Creating Processes, Docker Containers, Kubernetes Jobs, and Cloud Foundry Tasks with wfl (2018-08-26)

There are many workload managers running in the data centers of the world. Some of them take care of running weather forecasts, end-of-day reports, reservoir simulations, or simulating functionalities before they are physically built-in in computer chips. Others are taking care of running business applications and services. Finally we have data-based workload types aggregating data and trying to discover new information through supervised and unsupervised learning methods.

All of them have a need to run jobs. Jobs are one of the old concepts in computer science which exists since the 50s of the last century. A job is a unit of work which needs to be executed. That execution needs to be controlled which is typically called job control. Examples of implementations of job control systems are command line shells (like bash, zsh, ...), but also job schedulers (like Grid Engine, SLURM, torque, pbs, LSF) and the new generation container orchestrators (like Kubernetes), or even application platforms (like Cloud Foundry).

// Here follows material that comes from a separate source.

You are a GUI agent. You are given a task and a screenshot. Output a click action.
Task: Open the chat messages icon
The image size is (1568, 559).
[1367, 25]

All of the mentioned systems have different characteristics if, when, and how jobs are executed. Also how jobs are described is different from system to system. The most generic systems treat binaries or shell scripts as jobs. Container orchestrators executes applications stored in container images. Application platforms are building the executed containers in a transparent, completely automatic, easy to manage, and very secure way.

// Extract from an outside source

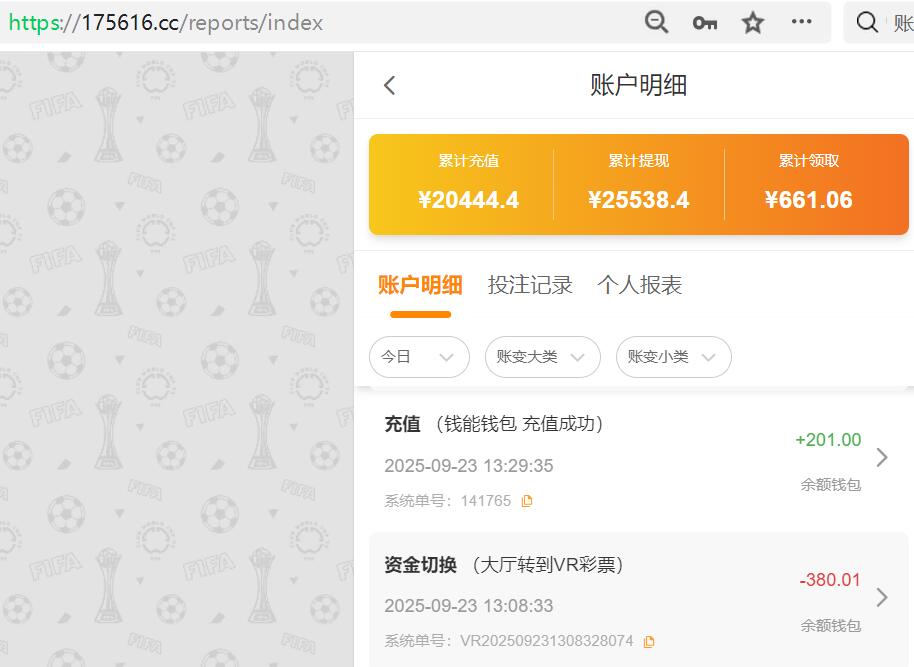Expand the 资金切换 transaction details chevron
914x667 pixels.
[882, 597]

In large enterprises you will not find a single system handling all kind of workloads. That is unfortunate since it is really something which should be achieved. But the world is moving - new workload types arise, some of them are removed, and again others will stay. New workload types have different characteristics by nature. Around a decade ago I've seen the first appearance of map/reduce workloads with the advent of Hadoop. Data centers tried to figure out how to run this kind of workload side-by-side with their traditional batch jobs.

Later containers became incredibly popular and the need for managing them at scale was approached by a new class of workload managers called container orchestrators. Meanwhile also batch schedulers are enhanced to handle containers and map/reduce systems can do containers. Container orchestrators are now looking for more. They are moving up the stack were application platforms like Cloud Foundry have learned and provide functionalities since years.

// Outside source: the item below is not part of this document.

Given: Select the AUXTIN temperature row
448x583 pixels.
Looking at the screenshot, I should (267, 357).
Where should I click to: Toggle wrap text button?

But when looking at those systems you will also find lot's of similarities. As mentioned in the beginning they all have the need for running a job for different reasons. A job has a start and a defined end. It can fail to be accepted by the system, fail during execution, or succeed. Often they need more context, like environment variables to be set, job scheduling hints to be provided, or data to be staged.

Standards

If you are reading this blog you are most likely aware that there are standards already defined handling all these tasks. Even been much longer around than most of the new systems they are still applicable for new systems.

In some free time I adapted the DRMAA2 standard to Go and worked on an implementation for different systems. Currently it is working on processes, Docker, Kubernetes, and Cloud Foundry. The Grid Engine implementation is based on the C library, the others are pure Go.

When working on the implementation I wanted to write quickly test applications so I've build a much simpler abstraction around it, which I called wfl.

With wfl it makes even more fun to write applications which need to start processes, Docker containers, Kubernetes jobs, or Cloud Foundry tasks. You can even mix backend types in the same application or point to different Kubernetes clusters within one application. It is kept as simple as possible but still grants access to details of a DRMAA2 job when required.

There are a few examples in the wfl repository demonstrating its usage. A general introduction you find in the README on github.